Replace typical dark grey pants with light or pearl grey flannels. It instantly makes any guy over 40 look younger, especially when paired with a navy blazer.

Purchase a great pair of shoes that will work double duty with jeans or for dress. I recommend a derby cap toe or wingtip in an orange/tan color as well as a tobacco suede cap toe or double monk. A grained leather wingtip in a rich brown is also an excellent choice. Women will notice.

Get rid of old dress belts. Yeah, the ones with all the wear marks around the buckles. They are as bad as wearing a tie with gravy stains.

If you don’t wear something for a year, get rid of it. It is your inner-self trying to tell you that some things need to be replaced and updated.

Buy a scarf with multiple colors in an interesting and unique pattern. It will elevate even the most ordinary conservative outfit. You will get better service at bars and cafes.

Thanks Gus! I wholeheartedly agree with all of this. I’m a big proponent of the Lean Wardrobe (in case that isn’t already obvious), and Gus perfectly embodies this philosophy.

Whether you’re 25 or 65, if you’re looking to build your Lean Wardrobe, start with perfect fitting basics in the best quality you can afford, and incorporate a bit of color in your accessories.

What was your biggest takeaway?

I hope you learned a lot from this Signature Style article. What’s the best thing you learned? Leave it in the comments below.

Lastly, don’t forget to check out Gus’ Tumblr, A Bit Of Color.

 

[all photos © Gus Walbolt]

PUBLISHED January 16, 2014


Barron is the Founding Editor of Effortless Gent and the Cladright Association. He's from San Francisco but currently living in New York. Connect with him on Twitter, Facebook, Instagram, or Tumblr.



  • fromsqualortoballer

    Great interview! Gus is always full of great advice and is a personal style icon of mine. Lots to learn from.

    • http://effortlessgent.com Barron

      Agreed! Thanks for checking it out, Ian

  • Sirilly

    This guy knows what he is doing, and he is a great display of effortless style. And from him I’ve learned that basic colored quality essentials are where it’s at. A strong foundation is VERY important. The only question I have is what part of a man’s wardrobe should have the largest assemble of basics? I know that you should have at least one basic in everything, but it seems like it always starts with the shirts. So how many basics should I have in that realm?

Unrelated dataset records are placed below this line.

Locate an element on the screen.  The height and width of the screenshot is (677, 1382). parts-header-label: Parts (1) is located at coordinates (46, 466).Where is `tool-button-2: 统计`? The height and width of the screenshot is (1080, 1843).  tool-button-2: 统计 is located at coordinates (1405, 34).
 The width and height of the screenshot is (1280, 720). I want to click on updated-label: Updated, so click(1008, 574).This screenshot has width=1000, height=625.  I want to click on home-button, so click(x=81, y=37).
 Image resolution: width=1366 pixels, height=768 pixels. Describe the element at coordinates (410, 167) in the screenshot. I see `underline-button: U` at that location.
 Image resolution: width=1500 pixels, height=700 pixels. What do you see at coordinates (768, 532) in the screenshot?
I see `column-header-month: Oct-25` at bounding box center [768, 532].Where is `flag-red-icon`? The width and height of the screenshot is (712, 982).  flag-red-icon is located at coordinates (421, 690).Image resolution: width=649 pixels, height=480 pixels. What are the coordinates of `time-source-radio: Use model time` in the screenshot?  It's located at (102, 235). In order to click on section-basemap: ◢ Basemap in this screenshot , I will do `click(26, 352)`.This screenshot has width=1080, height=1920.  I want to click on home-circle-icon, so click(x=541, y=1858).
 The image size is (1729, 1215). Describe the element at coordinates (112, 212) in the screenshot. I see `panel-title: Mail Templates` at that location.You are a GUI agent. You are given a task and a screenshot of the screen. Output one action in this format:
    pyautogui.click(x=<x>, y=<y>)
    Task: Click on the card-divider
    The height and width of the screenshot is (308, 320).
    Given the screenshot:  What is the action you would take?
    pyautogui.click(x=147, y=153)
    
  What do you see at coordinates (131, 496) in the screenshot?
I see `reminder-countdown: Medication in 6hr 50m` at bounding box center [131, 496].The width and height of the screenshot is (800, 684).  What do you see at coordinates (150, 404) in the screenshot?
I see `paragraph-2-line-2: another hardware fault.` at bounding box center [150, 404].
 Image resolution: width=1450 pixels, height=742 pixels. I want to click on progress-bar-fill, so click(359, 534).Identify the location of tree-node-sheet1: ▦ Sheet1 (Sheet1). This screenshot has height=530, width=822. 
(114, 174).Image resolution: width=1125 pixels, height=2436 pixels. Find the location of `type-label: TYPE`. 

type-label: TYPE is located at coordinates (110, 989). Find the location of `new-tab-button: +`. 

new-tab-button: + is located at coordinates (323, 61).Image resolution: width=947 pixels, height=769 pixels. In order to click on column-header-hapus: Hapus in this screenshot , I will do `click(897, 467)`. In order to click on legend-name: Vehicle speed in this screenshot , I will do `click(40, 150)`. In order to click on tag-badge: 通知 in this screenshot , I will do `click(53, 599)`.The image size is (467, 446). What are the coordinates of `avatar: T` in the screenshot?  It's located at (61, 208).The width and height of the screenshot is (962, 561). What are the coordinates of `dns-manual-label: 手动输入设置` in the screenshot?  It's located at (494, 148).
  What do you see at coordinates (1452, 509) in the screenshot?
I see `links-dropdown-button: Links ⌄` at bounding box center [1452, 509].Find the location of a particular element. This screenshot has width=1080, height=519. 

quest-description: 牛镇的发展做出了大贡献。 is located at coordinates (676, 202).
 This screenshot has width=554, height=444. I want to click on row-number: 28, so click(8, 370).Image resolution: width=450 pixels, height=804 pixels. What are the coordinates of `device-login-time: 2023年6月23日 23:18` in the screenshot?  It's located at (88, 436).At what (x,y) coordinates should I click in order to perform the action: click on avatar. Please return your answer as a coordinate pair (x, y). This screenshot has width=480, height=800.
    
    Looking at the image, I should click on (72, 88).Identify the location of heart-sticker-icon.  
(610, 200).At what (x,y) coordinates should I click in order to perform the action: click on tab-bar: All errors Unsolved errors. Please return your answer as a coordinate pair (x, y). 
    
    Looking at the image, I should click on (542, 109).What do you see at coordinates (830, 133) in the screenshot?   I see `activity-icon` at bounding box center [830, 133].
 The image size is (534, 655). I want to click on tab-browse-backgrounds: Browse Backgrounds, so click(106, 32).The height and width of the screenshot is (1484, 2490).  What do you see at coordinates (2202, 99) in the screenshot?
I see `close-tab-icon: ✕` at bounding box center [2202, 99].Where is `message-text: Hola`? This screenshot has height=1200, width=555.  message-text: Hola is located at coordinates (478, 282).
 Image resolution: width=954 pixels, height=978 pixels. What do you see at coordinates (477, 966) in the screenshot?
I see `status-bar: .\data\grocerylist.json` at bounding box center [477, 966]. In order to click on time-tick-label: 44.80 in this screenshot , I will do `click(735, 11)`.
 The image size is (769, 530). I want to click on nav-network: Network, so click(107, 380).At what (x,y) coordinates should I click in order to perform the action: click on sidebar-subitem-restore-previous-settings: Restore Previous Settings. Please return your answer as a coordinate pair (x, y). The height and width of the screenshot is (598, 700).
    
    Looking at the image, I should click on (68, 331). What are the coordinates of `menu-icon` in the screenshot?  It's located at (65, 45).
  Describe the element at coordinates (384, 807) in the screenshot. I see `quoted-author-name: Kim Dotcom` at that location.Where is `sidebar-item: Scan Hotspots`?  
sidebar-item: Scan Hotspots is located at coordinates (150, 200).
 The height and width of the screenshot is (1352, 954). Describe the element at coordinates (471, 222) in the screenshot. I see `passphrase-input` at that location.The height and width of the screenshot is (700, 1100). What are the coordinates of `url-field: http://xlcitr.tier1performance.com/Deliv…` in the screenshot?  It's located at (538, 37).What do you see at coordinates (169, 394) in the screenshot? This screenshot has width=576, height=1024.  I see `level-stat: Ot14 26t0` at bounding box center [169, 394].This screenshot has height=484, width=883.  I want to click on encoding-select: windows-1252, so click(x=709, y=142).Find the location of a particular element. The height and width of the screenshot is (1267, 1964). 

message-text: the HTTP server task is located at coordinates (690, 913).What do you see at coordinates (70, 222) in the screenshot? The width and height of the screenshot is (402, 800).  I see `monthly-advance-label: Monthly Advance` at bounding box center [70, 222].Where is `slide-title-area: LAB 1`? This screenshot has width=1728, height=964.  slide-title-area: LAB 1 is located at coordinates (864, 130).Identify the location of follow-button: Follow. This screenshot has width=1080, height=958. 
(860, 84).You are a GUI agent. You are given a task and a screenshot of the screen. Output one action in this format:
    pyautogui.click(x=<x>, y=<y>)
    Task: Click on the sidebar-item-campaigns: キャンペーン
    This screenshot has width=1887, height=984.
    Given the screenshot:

    • http://effortlessgent.com Barron

      @Sirilly:disqus It depends on your lifestyle and what you do on a day to day basis. Most guys go through one shirt a day, so it makes the most sense to have plenty of them. Some guys have to wear suits every day, so they have more than the guy who doesn’t have to wear them everyday.

      Just assess how you spend your day and figure out your LW from there. Or start with a few basics, and as you figure out your needs along the way, add more where necessary.

  • Jim Gregory

    I especially like Mr. Walbolt’s advice on pants — I’ve got to add them to my closet.

    • http://effortlessgent.com Barron

      Same here. Currently on the hunt for a pair of light and dark grey flannels. :)

      • http://www.lucidlingo.com.au/ Gazman

        Hey B, I read so much on the net about flannels, how they are so versatile and a must-have in any stylish man’s closet, but what exactly is a flannel trousers? Are they always grey in colour? Are they always made of wool? Are they typically heavy-duty? I live in Australia and I hardly ever see them in shops (or at least described as such).

        • http://edwinzee.tumblr.com/ Edwin Z

          Flannel is a type of material that’s got a soft nap and are incredibly comfortable. They usually have beautiful color and textures and can come in variety of color and patterns. While you can get flannel that’s made out of cotton, wool flannel is usually what people recommend for pants.

          Grey happens to be recommended the most because it is the most versatile pants color. The pants aren’t “heavy-duty”, but are more commonly worn in the fall and winter (and colder parts of spring).

          • http://effortlessgent.com Barron

            Thanks Edwin :)

        • http://effortlessgent.com Barron

          @gruffalo:disqus, @Zeeman:disqus explained perfectly!